(08.07.2014, 08:29)Hellmuth K l i m m e r schrieb: Jetzt sollen die Jungen, wie Zölkau, Lemme, Lang, ... ihr Geld verdienen, das Zepter übernehmen. Und sie sind klug genug, sich ggf. Ratschläge bei ihren "Altvordern" zu holen ...
Wenn es um Rückstände im Sprintbereich geht ist die Argumentation mit Wurftrainern irgendwie unpassend, Hellmuth.....
Zum inhaltlichen:
Gertrud liegt natürlich genau richtig, wenn sie anprangert, dass im deutschen Sprint der Anschluss an die Weltspitze verschlafen wurde. Es ist aber keinesfalls so, dass nicht auch hierzulande rechtzeig und mehrfach auf die Entwicklungen im internationalen Sprintbereich sowie deren Ursachen hingewiesen wurde.

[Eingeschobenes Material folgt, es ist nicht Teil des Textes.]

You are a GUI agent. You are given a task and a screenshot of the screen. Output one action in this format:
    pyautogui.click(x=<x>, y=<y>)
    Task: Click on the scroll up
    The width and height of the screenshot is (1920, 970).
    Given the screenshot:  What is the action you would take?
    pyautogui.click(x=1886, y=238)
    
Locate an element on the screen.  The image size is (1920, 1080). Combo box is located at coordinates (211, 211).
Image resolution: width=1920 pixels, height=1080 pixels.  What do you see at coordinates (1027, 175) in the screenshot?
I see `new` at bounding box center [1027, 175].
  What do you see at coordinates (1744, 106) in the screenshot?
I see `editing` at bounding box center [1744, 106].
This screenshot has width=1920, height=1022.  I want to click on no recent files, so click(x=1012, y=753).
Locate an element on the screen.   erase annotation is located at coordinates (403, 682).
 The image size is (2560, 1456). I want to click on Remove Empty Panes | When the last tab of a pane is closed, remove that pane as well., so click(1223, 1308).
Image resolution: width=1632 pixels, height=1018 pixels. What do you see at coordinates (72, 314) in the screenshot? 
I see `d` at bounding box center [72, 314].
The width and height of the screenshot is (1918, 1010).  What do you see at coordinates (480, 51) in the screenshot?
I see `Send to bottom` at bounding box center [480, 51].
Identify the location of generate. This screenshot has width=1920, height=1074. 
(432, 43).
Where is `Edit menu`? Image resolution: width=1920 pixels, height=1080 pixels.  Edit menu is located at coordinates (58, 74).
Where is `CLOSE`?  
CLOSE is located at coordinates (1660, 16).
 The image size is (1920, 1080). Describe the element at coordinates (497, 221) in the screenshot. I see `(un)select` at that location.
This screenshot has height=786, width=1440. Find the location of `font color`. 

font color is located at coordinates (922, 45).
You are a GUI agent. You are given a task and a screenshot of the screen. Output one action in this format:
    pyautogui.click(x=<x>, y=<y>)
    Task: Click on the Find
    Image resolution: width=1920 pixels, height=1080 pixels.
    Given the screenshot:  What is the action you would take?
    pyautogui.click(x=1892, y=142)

Bereits seit den 90ern ist klar, dass sich die Leistungsentwicklung im internationalen Sprintbereich nahezu ausschließlich durch eine höhere Pick-Up Beschleunigung und durch das Erreichen einer höheren Maximalgeschwindigkeit vollzieht, während sich die Gestaltung der Start- und Beschleunigungsphase kaum verändert haben. Wie in der angehängten Grafik zu erkennen, zeigt sich dies in den Geschwindigkeitsverläufen unterschiedlicher Top-Sprinter durch ein auseinanderscheren der Kennlinienverläufe, welches ab etwa 25 Meter zunehmend einsetzt (die gefitteten Kurvenverläufe stellen Bolt (durchgezogen) und Lewis (gestrichelt) dar). Analog dazu verhalten sich die Unterschiede zwischen elite und nicht elite Sprintern. Im Klartext heißt das also, dass bessere Sprinter länger und damit auf eine höhere vMax beschleunigen können.
In D ist es aber offenbar nicht gelungen, aus diesen, auch im deutschsprachigen Raum schon seit den 90ern verfügbaren Analysen, die richtigen trainingsmethodischen Schlüsse zu ziehen. Gertrud hat hier ja bereits viele Erklärungsansätze ins Spiel gebracht, die mit Sicherheit ineinandergreifen und im Komplex für den Rückstand verantwortlich sind.
Für mich in diesem Kontext bislang noch zu wenig diskutiert ist dabei die bestehende Lernmethodik, also die Art und Weise, wie wir junge Sportler an den Sprint heranführen.
Obwohl sie wie oben aufgezeigt für Spitzenleistungen nicht das entscheidende Kriterium darstellen, ist der Fokus dabei zunächst fast ausschließlich auf das Erlernen des Start- und Beschleunigungsabschnittes gerichtet. Die hierfür erforderlichen Bewegungsmuster (hoher Anteil von Beuge-/Streckbewegung in den entscheidenden Gelenken) unterscheiden sich jedoch deutlich von denen während der Pick-Up-Phase und vor allem von denen während des (aufrechten) Sprintlaufs in der der Hochgeschwindigkeitsphase (kaum Beuge-/Streckbewegungen in Knie-/Fußgelenken, hüftdominante Arbeit). Unterstützt wird dieses vorgehen durch das hiesige Wettkampfsystem, in dem vom jungen Schüleralter an bis in den Jugendbereich vornehmlich kürzere Strecken gelaufen werden. Erst mit zunehmender Streckenlänge und der damit steigenden Bedeutung der Höchstgeschwindigkeit wird sich vermehrt dem aufrechten Sprintlauf zugewandt. Dann ist das Bewegungsmuster jedoch schon stark verfestigt, ein aufbrechen dessen ist offenbar schwer bis unmöglich.
Man könnte also sagen, dass die gängige Lernmethodik offenbar nicht an der aus Spitzenleistungen ableitbaren Leistungsstruktur des Sprints ausgerichtet ist, und sich zu sehr auf vermeintlich "unwichtiges" konzentriert wird. Um eine überspitzte Analogie zum Wurf zu bemühen:
Das was die Sprinter machen ist im Prinzip so, als würden die Werfer zunächst ausschließlich Angleiten, Andrehen oder Anlaufen, um dann festzustellen, dass der Abwurf auch eine wichtige Rolle spielt.....

Gruß
P.S. @ Mods:
Falls die in der anghängten Grafik sichtbare Quellenangabe nicht ausreicht bitte ich um entsprechende Editierung.